However, one thing that's missing here (and in nearly all other similar
pieces) is a full discussion of the prerequisites of the sampling theorem. For
example, the signal must be bandwidth-limited (and no finite-time signal can
be).

But this is a minor concern, as there are many elements in the analog domain
of the recording and playback chains that serve as low-pass filters - starting
with the mics. So bandwidth-limiting is effectively achieved.

For a similar reason, the discussion of the "harmful" effect of high-
frequencies to playback electronics and loudspeakers to be a bit overdone IMO.
Peruse the excellent lab results of modern audio gear on Stereophile's web
site. You'll find that bandwidths exceeding 30kHz are rare.

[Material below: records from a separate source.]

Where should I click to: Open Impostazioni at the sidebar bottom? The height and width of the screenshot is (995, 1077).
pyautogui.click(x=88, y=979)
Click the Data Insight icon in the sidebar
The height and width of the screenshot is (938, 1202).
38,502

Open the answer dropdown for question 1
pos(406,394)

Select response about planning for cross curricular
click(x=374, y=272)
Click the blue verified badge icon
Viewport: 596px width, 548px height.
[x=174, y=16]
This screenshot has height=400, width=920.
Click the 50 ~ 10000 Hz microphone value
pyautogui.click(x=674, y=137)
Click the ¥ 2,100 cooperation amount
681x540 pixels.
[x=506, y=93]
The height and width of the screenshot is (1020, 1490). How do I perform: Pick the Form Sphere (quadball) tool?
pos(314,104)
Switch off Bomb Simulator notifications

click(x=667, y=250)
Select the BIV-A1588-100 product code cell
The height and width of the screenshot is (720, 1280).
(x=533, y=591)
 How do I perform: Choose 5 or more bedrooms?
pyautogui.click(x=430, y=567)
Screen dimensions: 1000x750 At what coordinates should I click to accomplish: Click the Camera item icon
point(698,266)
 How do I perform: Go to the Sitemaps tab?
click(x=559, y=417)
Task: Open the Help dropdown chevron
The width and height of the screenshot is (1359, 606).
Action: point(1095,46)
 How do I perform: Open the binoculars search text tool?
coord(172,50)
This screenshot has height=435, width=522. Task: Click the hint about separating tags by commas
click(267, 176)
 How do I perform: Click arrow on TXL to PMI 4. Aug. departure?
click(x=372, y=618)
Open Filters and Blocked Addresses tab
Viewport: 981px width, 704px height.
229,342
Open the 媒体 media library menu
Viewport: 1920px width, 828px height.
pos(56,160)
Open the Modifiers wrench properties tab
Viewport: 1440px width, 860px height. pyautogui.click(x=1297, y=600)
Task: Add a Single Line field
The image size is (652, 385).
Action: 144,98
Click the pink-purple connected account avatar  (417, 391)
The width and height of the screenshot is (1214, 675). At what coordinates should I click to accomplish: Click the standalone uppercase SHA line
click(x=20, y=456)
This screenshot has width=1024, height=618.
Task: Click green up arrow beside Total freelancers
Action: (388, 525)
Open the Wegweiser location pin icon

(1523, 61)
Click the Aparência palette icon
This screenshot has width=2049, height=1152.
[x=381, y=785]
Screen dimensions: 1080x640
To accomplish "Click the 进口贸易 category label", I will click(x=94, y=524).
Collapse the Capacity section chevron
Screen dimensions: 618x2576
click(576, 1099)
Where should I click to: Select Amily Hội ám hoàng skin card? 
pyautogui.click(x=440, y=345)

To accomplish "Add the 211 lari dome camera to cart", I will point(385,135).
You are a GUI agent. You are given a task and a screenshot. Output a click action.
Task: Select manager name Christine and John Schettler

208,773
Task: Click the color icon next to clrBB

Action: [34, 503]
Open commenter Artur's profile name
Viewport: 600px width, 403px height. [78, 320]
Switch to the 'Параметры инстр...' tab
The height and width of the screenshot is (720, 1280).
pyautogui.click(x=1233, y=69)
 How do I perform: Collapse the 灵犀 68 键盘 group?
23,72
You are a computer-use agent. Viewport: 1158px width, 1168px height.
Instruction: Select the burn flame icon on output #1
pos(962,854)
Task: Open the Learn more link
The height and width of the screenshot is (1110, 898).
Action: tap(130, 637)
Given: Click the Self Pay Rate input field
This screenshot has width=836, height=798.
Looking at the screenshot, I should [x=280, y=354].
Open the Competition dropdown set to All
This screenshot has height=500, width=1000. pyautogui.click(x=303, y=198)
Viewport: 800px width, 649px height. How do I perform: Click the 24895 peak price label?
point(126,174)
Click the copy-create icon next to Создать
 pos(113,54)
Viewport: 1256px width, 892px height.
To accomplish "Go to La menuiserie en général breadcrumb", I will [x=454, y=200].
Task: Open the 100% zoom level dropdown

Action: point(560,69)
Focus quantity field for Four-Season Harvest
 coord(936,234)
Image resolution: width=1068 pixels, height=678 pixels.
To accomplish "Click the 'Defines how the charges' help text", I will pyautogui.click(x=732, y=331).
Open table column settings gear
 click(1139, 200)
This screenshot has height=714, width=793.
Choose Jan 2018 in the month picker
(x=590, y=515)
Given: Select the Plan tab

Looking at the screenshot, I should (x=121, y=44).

One last thing. When doing subjective "testing," keep in mind that what some
folks are hearing may be limitations of their gear. For example, most DACs
derive their clocks for higher sampling rates (88/96/176/192) by clock-
multiplier circuits. IOW, 44kHz and 48kHz are the only ones clocked directly
by a crystal. These multiplier circuits are often noisy, contributing to
jitter. The audible effect of this jitter is hard to predict.

Bob

PS As an avid audiophile, I find the clash of subjectivists and objectivists
on this normally-buttoned-down forum to be a bit of a trip.

------
blackhole
You always record stuff at 24-bit/192 kHz for many reasons usually involving
minimizing analog artifacts and to give you a lot of information to work with.
You use 32-bit float wavs to transport stuff around so you don't have to worry
about normalizing levels and clipping. Lossless formats drastically improve
the quality of transients by an enormous degree. But every single objection to
this is either ignoring the points of the article, or talking about the
benefits of recording at high fidelity, when this entire article is pointing
out that once you have _finished a mix_, there is no reason to distribute
things in 24-bit/192kHz. Most speakers can't even play about 20kHz anyway,
which makes the entire point moot. I don't care if you have a bajillion kHz,
the speakers can't play about 20 kHz, so your screwed.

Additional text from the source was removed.